That droll discordance expresses itself most poignantly in how the film’s neatly arrayed visual schema clashes with the indeterminate fates of the people encompassed within it. “Refugees Welcome ©” reads the sign draped outside their dwelling, yet those in charge cannot even supply it with enough furniture to accommodate all the men. They’re taught the English language and Western culture but mostly experience it by immersing themselves in DVD box sets of “Friends.” Sharrock does not fear a visual gag or a sly edit, but it’s in these still moments – stasis that mirrors that of the characters – where he gets the most mileage. These wry bits of observational humor demonstrate he cares enough to see the world through their eyes. There’s laughter in the film because there’s also life.

Sharrock’s extraordinary capacity for empathy does not merely operate on an abstract level, either. Refugees are not a concept or a trending topic; they are people above all. His humanism resonates on a personal scale through the character of Omar. He’s an emotional entry point into the story but, crucially, not just an avatar for the audience or a helpful guide for how to react to the unfamiliar setting. El-Masry pulls off one of the toughest tasks for any actor, conveying the uncertainty that engulfs the character without ever reading as blank ambiguity. It’s highly specific, and all the more moving for doing so.
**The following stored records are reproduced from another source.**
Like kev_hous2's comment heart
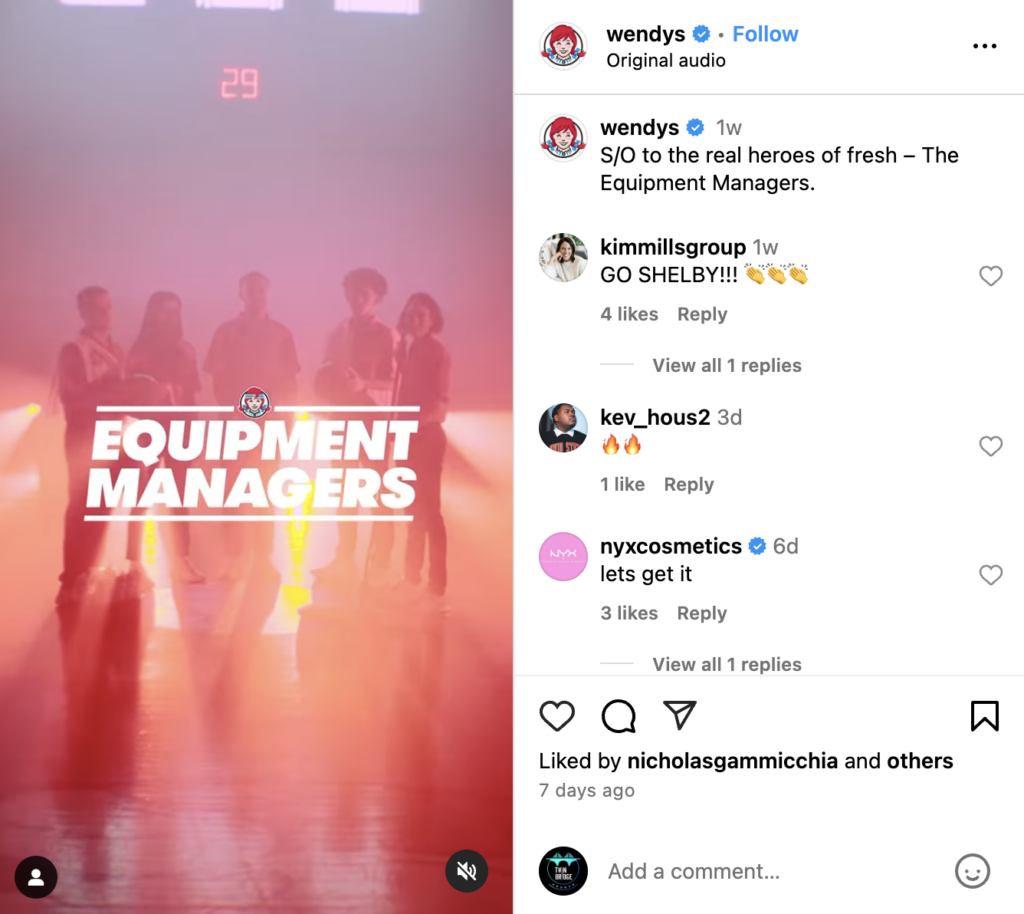 (991, 446)
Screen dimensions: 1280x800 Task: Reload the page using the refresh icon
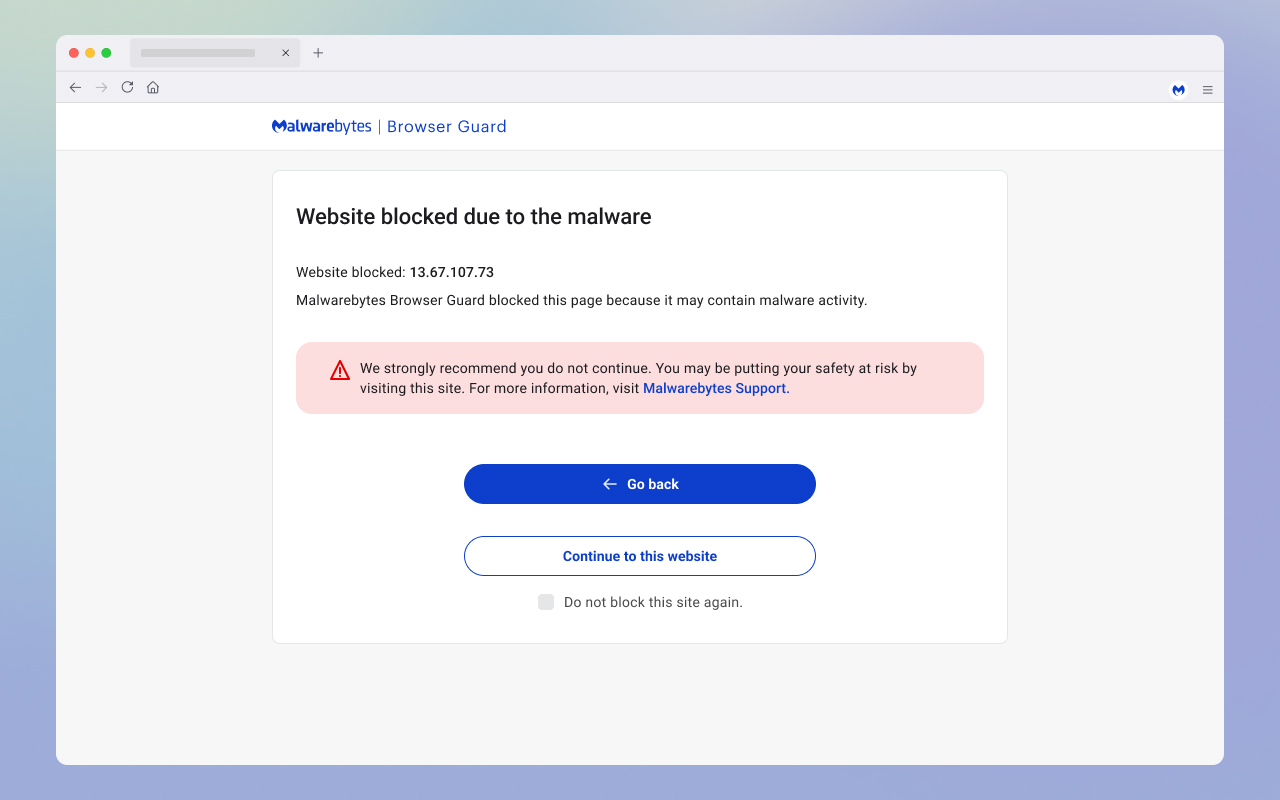point(127,87)
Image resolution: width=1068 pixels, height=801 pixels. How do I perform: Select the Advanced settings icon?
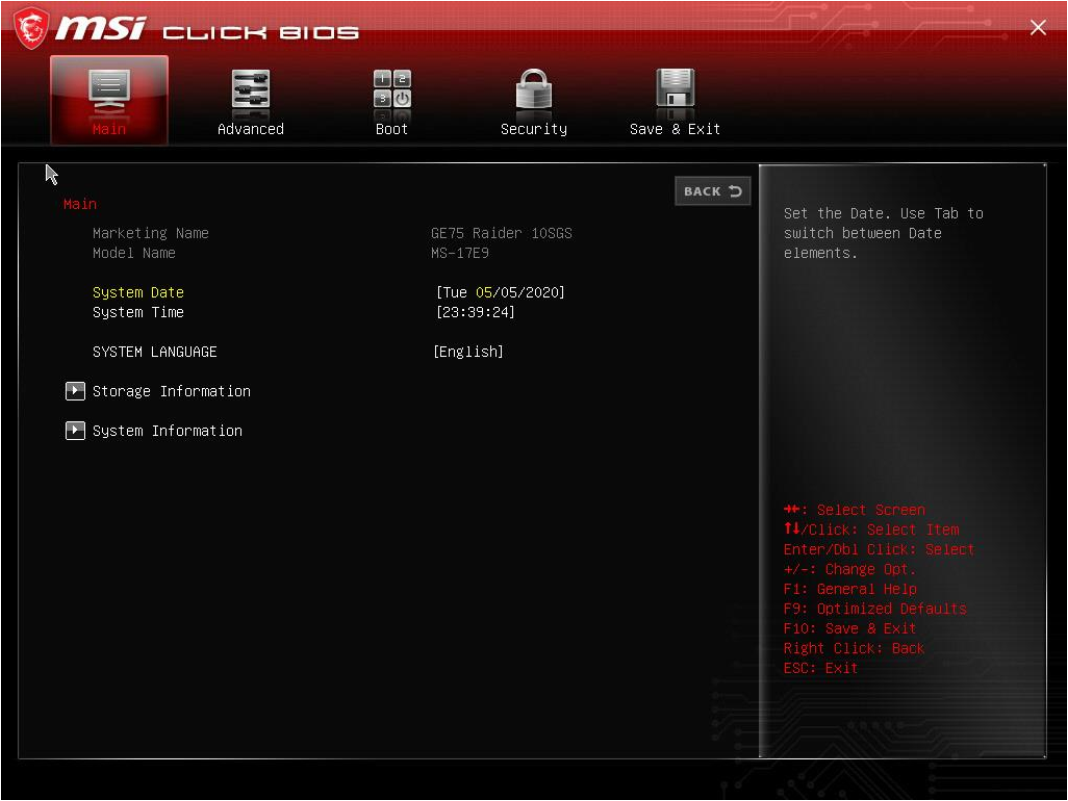point(251,90)

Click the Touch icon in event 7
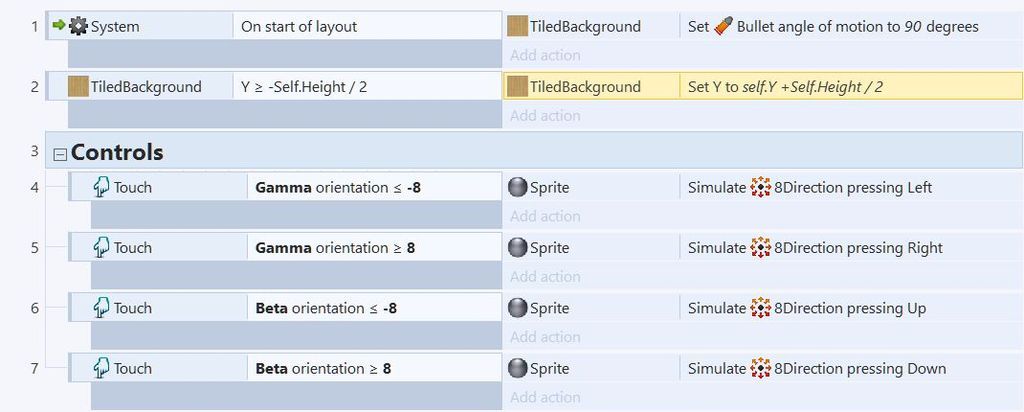coord(101,368)

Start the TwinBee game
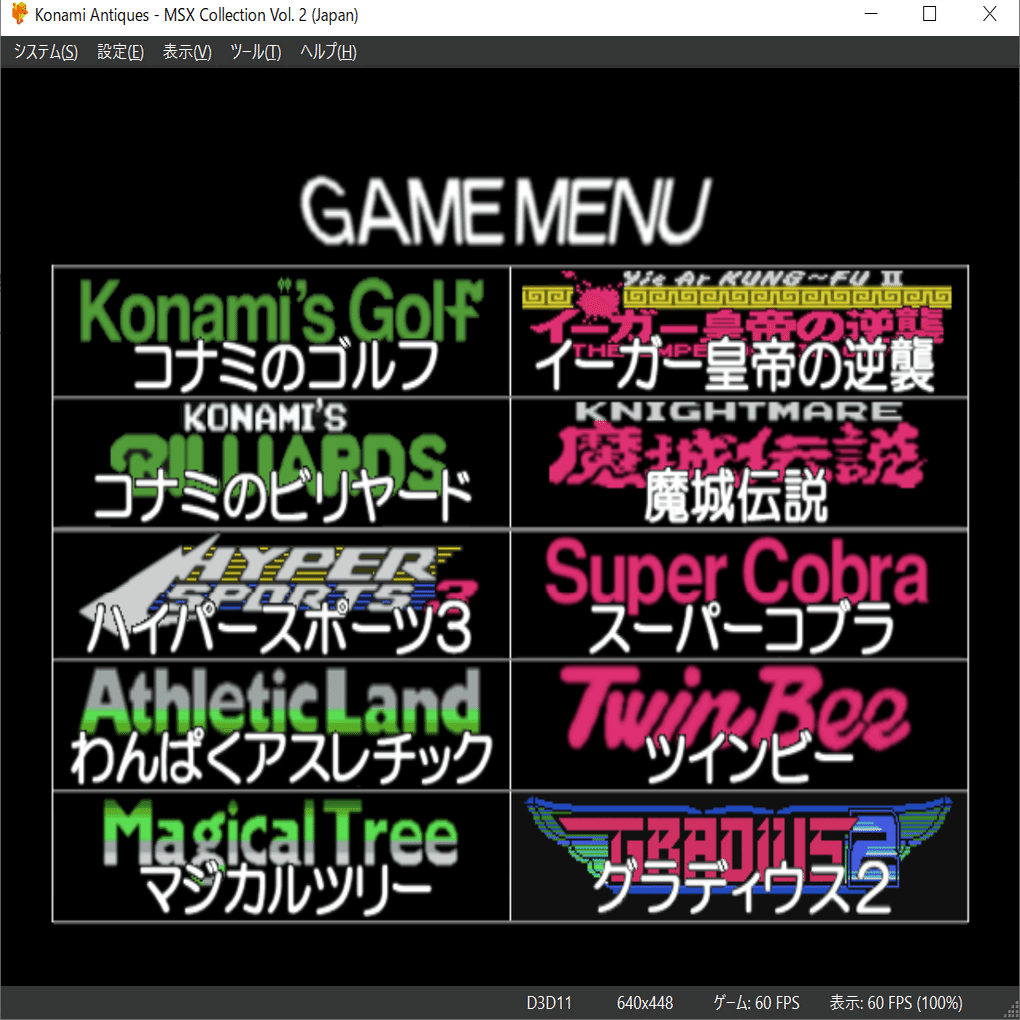(740, 726)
At the outset of the film, the camera mostly captures Omar from afar to emphasize just how much he sticks out against the gray island environs. He’s at once dwarfed by the vast coastal landscapes of his waiting station and boxed in by it through the film’s constrictive aspect ratio and flattening lens choices. From this point of view, Omar appears practically inseparable from the bulky case of his oud, the string instrument that represents both a physical and psychological tether to Syria. However, a broken arm wrapped up in a bright pink cast keeps him unable to access the sense of connection it can bring.

Yet as more time passes in this purgatory, “Limbo” captures Omar’s broadening horizons by – ironically – gradually inching the camera closer to him and underlining the vulnerability of El-Masry’s performance. “Limbo” inches inward as Omar begins to open up to his surroundings and the people around him, chiefly his affable sidekick Farhad (Vikash Bhai). But given how much the narrative zigs and zags rather than plows forward, Sharrock would never have anyone believe Omar’s journey is one of acculturation or submitting to the Western way. The progression to explore his interior life feels organic, motivated by Omar’s own emotional reckoning rather than any projection of external forces.

Like the film itself, El-Masry is soulful but never saccharine as he probes the nature of what makes people feel both at home and at ease. Harmony is elusive in “Limbo” but never unattainable, and Sharrock makes a convincing case that true balance comes from realizing the clashing emotions can also coexist. Deadpan has never crackled with such life as it does in this miraculous movie, a stunning synergy of story and style to which all films tackling sensitive social situations should aspire. [A-]

“Limbo” arrives in theaters on April 30.